**What this task involves:**
Copy exactly the lines of the material below that run from the one containing "This screenshot has height=791, width=548." through the one containing "the Wie On-Access-Scans". Copy no other lines.

□ □ □ □

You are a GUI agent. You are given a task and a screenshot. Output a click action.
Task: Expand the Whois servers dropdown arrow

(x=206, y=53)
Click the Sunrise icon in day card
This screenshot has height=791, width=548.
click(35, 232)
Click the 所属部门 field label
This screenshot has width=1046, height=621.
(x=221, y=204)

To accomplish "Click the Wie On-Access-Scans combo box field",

□ □ □ □

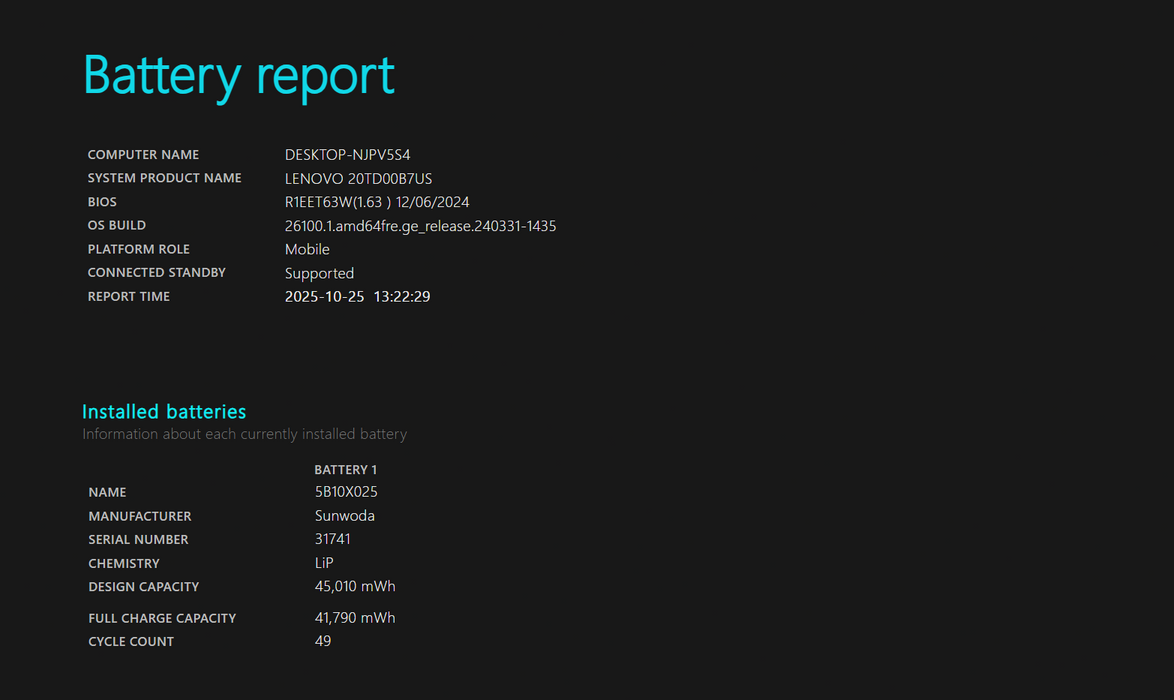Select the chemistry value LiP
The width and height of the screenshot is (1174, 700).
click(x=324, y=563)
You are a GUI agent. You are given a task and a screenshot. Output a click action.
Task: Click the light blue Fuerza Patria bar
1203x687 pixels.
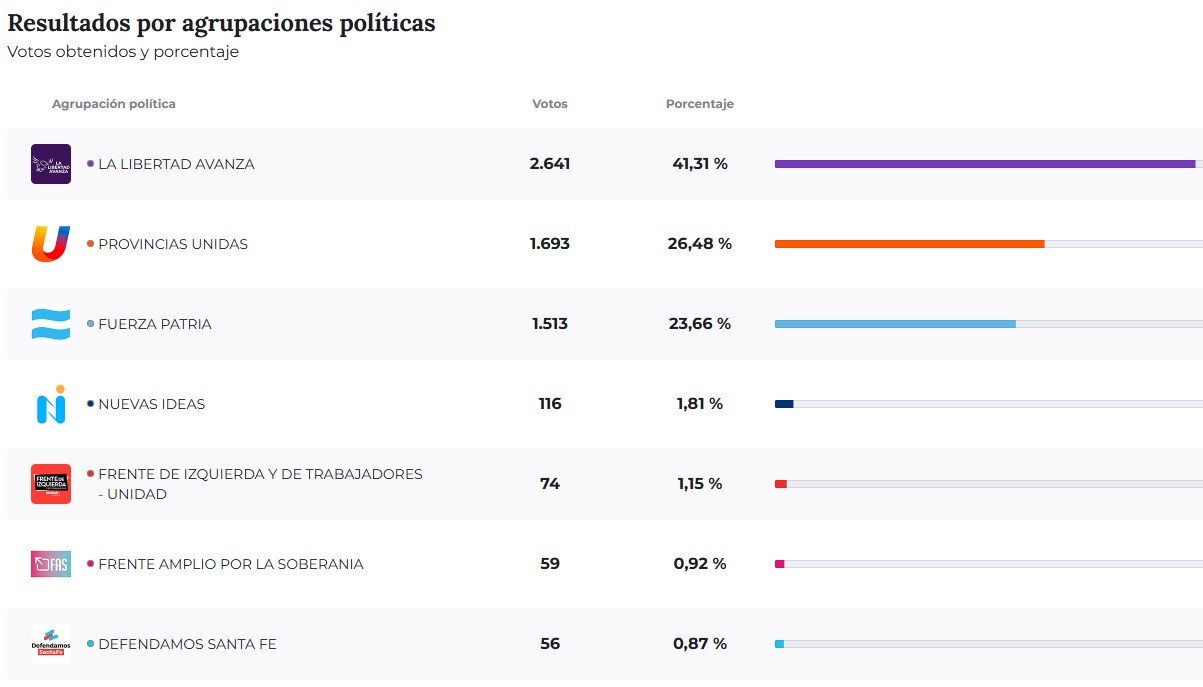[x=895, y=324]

□ □ □ □

**Solution for this task:**
This screenshot has height=791, width=548.
click(35, 232)
Click the 所属部门 field label
This screenshot has width=1046, height=621.
(x=221, y=204)

To accomplish "Click the Wie On-Access-Scans combo box field",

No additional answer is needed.